Case Studies

Making art smart for the City of Sydney

In 2015, we set out to enrich the user experience of the City of Sydney’s City Art Program by trialling iBeacon technology throughout Hyde Park.

It’s easy to focus on how quickly technology changes and how overwhelming it can feel to stay on top of the latest innovations. So this week, we thought we’d revisit a project that BrandCulture completed for the City of Sydney City a few years ago: the Art Smart Plaque trial, which integrates art, physical signage, and smartphone technology with a mobile app.

The technology feels just as relevant as it was in 2015, with wayfinding iBeacons increasingly ubiquitous in many complex urban environments today.
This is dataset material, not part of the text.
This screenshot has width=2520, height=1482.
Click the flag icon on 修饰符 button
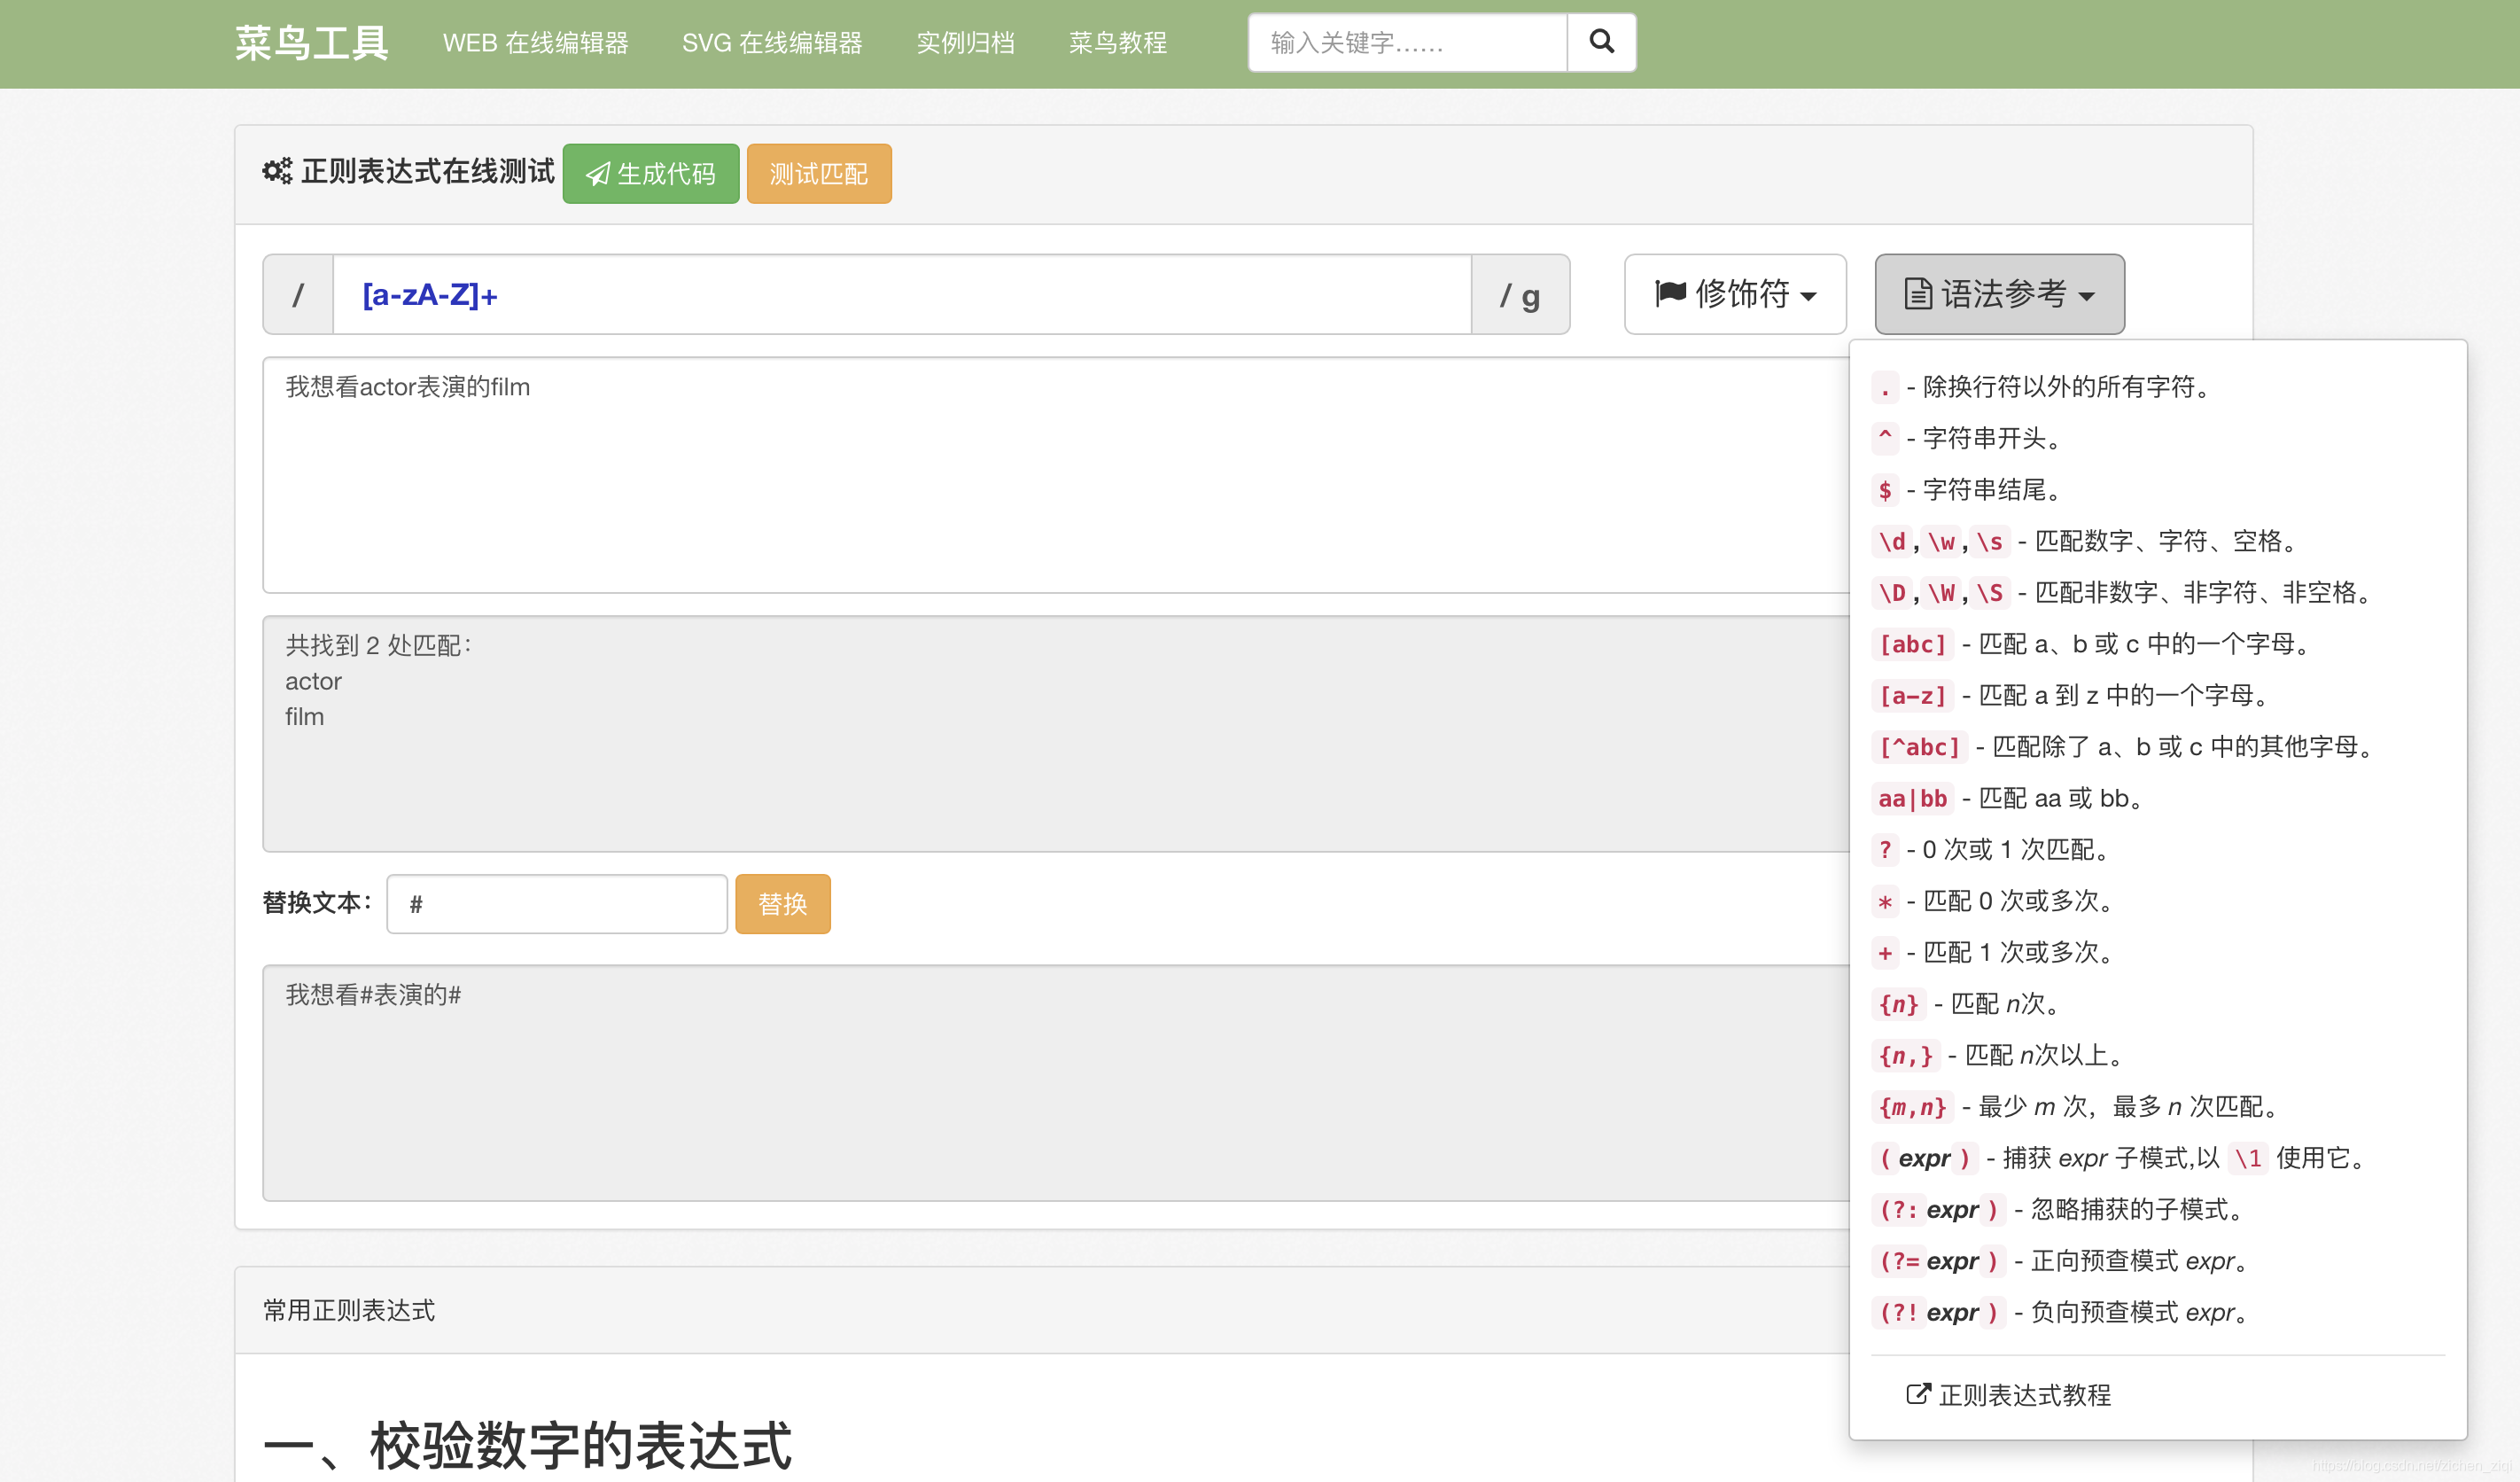[x=1670, y=293]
When the City of Sydney unveiled an art Installation in Hyde Park called Yininmadyemi (Thou didst let fall) in 2015, by artist Tony Albert, it presented the perfect opportunity to trial iBeacon technology and how it can interact with the City Culture Walks app.

Located on Gadigal land, the installation honours the bravery and sacrifice of Aboriginal and Torres Straight Islander men and women who have served their country. Four standing bullets represent those who have survived, and three fallen shells represent those who have made the ultimate sacrifice.

BrandCulture worked with the City of Sydney to trial iBeacon technology, which enables a location-specific signal to be detected by the City of Sydney’s Culture Walks app. Using a small battery powered ‘beacon’ concealed in the base of the plaque and on top of a number of selected park signs, the beacons trigger push notifications sent to the mobile screens of passers by, linking them to the artist’s information page and an audio narration describing his work.

We also developed pavement markers with QR code integration to promote the new technology and encourage downloads of the Culture Walks app. Lessons learned informed the wider application of technology to the City Art Program, which is a brilliant initiative to add joy and texture to the public domain through art installations.